Gerçekten de kapıda sayıca oldukça fazla, özenle şık giyimli gönüllü hanım konukları güler yüzleriyle karşılıyordu. Salon tıklım tıklım doluydu. İnsanlar birlikte olmaktan keyif alıyordu. Salonda sıcacık bir atmosfer vardı.
Tüm organizasyonla canla başla, sevgisini katarak ilgilenen, başarılı, aktif ve duyarlı sekreterleri Verda Özsezikli ise tatlı telaşı ile koşuşturmaya devam ediyor ve her bir detayla tek tek ilgilenip mükemmel bir etkinlik olması için özverili çalışmasını sürdürüyordu.

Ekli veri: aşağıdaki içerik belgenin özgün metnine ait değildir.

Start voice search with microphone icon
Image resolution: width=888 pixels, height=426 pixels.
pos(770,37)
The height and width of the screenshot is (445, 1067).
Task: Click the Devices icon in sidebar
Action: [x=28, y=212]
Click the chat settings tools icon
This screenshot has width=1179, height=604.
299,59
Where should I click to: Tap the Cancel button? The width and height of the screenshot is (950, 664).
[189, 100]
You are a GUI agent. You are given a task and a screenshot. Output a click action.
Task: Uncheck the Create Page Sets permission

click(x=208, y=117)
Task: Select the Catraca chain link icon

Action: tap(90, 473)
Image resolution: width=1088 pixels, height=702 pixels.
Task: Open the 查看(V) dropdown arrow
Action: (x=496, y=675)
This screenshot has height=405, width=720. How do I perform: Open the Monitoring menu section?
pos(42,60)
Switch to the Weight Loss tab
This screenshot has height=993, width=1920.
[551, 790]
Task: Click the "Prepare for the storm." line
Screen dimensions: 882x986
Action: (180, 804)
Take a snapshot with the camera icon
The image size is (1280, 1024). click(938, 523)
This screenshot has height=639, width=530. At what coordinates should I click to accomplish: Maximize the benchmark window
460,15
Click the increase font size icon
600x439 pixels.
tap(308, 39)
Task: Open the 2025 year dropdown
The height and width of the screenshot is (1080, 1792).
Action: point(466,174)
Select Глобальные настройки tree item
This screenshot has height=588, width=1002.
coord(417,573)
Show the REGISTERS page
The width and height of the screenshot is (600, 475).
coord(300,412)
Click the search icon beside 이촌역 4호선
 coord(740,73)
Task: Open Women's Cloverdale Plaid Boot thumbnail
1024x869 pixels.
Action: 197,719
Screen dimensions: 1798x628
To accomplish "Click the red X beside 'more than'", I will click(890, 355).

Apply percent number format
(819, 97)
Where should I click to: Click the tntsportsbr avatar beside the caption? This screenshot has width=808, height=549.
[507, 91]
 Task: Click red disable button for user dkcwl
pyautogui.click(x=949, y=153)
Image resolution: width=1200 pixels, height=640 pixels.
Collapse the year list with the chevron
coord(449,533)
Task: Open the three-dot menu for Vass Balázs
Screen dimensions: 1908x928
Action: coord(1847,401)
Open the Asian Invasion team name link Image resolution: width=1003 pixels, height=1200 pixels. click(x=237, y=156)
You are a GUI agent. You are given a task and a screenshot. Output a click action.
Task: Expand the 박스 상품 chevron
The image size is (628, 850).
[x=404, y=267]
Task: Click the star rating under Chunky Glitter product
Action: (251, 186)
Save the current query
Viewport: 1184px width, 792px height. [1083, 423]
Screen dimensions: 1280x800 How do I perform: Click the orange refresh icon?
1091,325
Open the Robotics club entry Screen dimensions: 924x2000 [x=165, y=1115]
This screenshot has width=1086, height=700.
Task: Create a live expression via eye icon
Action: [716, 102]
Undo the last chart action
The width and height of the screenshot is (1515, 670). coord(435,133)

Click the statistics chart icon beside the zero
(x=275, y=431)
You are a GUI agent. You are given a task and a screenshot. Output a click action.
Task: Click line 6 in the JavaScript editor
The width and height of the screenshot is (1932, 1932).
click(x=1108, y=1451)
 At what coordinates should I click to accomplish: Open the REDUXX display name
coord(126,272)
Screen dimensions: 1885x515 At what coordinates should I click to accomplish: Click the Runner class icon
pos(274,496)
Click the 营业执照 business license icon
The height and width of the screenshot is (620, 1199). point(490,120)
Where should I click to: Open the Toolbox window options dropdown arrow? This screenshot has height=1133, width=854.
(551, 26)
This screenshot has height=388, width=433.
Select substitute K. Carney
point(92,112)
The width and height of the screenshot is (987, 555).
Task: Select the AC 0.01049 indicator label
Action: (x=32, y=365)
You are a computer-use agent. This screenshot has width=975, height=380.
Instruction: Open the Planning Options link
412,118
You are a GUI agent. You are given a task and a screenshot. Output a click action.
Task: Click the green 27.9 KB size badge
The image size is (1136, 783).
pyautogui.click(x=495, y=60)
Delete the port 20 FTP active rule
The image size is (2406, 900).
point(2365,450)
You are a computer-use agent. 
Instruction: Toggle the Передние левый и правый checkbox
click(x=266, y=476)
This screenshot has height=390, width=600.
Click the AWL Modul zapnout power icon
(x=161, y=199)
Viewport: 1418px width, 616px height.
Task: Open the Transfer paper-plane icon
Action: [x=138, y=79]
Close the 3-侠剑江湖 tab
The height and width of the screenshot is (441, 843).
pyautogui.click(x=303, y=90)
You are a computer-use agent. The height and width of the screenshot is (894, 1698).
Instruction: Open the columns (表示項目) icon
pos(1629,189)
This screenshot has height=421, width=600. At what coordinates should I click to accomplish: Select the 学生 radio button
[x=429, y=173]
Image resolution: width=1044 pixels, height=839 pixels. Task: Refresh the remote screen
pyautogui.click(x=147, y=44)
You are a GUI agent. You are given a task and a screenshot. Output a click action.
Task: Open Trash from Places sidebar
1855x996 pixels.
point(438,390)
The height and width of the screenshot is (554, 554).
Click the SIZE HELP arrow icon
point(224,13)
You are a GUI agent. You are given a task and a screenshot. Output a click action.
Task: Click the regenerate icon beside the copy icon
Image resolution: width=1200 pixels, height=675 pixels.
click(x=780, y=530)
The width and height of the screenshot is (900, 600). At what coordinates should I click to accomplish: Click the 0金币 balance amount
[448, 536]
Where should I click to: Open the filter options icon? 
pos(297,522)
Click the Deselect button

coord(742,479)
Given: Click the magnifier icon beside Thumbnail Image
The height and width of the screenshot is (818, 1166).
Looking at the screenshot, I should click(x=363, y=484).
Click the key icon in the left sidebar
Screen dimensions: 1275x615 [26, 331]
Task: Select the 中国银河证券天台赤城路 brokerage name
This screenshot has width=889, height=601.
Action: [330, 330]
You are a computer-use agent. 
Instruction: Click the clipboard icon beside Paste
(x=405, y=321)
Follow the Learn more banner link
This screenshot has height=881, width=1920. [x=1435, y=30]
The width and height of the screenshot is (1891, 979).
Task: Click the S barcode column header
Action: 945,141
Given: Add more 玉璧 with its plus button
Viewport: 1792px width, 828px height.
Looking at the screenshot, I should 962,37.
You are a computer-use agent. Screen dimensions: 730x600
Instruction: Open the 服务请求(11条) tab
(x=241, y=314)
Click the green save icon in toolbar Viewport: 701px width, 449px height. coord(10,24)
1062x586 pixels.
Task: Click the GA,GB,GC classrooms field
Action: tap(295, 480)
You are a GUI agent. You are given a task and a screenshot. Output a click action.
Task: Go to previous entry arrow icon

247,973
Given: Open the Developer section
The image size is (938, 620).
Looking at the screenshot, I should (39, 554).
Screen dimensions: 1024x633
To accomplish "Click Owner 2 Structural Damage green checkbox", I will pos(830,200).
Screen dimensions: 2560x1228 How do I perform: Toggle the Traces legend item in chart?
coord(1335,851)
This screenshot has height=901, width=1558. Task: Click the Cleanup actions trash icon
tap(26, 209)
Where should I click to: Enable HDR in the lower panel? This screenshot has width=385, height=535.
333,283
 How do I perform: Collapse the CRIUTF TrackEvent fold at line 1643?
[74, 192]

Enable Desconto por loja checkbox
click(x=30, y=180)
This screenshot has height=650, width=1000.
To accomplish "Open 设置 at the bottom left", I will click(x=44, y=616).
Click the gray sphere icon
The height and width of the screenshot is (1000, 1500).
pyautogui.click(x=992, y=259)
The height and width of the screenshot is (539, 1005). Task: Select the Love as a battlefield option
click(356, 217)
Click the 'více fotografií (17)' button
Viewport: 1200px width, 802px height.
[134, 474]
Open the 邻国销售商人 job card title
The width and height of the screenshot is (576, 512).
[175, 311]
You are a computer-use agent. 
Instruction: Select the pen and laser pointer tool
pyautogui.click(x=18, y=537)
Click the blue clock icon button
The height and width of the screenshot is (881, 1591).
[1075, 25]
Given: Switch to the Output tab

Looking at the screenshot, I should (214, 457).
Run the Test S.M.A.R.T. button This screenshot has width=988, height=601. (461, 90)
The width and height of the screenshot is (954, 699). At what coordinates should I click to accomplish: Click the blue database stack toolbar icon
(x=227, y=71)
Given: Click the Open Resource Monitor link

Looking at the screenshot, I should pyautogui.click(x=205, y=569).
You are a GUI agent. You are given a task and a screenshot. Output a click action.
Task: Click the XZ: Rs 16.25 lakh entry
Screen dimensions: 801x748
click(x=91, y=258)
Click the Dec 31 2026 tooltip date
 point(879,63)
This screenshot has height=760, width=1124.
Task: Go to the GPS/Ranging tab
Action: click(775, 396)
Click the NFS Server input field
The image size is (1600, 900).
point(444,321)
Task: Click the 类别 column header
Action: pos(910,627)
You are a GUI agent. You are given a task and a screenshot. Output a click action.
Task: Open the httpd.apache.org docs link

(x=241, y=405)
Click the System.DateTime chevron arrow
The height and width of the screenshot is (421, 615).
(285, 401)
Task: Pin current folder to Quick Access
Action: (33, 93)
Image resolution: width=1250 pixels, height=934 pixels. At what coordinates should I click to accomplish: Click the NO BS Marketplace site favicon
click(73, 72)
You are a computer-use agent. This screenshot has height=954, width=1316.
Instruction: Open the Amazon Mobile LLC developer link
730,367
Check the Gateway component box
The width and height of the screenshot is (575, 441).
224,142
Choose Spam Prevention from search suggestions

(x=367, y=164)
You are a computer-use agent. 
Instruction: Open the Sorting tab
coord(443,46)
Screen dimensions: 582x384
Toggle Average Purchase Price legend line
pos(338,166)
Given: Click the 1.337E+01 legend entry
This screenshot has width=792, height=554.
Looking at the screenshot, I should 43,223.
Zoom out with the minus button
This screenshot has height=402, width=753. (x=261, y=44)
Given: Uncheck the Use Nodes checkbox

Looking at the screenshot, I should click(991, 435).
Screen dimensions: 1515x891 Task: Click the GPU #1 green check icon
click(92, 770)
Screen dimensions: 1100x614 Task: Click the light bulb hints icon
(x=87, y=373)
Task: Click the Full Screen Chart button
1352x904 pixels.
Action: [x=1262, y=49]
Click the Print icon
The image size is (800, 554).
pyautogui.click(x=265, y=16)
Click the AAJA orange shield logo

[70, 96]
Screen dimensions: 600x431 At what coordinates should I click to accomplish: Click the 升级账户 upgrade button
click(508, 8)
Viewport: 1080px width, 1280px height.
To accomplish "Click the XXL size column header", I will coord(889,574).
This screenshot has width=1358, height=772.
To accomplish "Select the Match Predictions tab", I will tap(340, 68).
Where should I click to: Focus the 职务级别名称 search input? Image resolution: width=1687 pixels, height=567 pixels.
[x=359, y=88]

Sara Hazak: “Sizlerin mutluluğu bizim mutluluğumuz oldu”
Sahneye, yıllardır Golden Age Grubunun sunuculuk görevini üstlenen, nam-ı yerindeyse usta sunuculara taş çıkartabilecek akıcı üslubu, etkili diksiyonu ile damga vuran Luiz Karmona ve Rozi Hason çıktı. İkili ilk olarak Golden Age Başkanı Sara Hazak’ı sahneye davet etti. Başkan Hazak yaptıkları etkinlik yelpazesinin genişliğini anlattıktan sonra şöyle devam etti: “18 yıl boyunca, seveceğinizi düşündüğümüz birbirinden farklı birçok etkinlik gerçekleştirdik. Mevsimine göre kırlarda piknikler düzenledik, tekneyle boğazda süzüldük. Bayramlarda geleneklerimize uygun şarkılar söyledik, skeçlerle güldük, elişi, sinema, oyun ve tatlı sohbetlerle kasvetli kış günlerini birlikte ısıttık. Amacımız; sizleri hep memnun görmek oldu ve sizlerin mutluluğu bizim mutluluğumuz oldu.” Ardından geçmiş dönem Başkanları Meri Maya, Lida Sarfati, engin bilgileri ve tecrübesiyle kendilerini her daim aydınlatan Eti Pinto ve destek veren bağışseverlere teşekkürlerini sundu. Çalışma azmi ile dolu oluşu, gözlerinin heyecandan ışıldaması ile verdiği emeği yansıtan Sara Hazak konuşmasını, “Sürprizlerimiz yakında. Mutlu ederken bizler de mutlu oluyoruz. Hepinize iyi seyirler” sözleri ile sonlandırdı.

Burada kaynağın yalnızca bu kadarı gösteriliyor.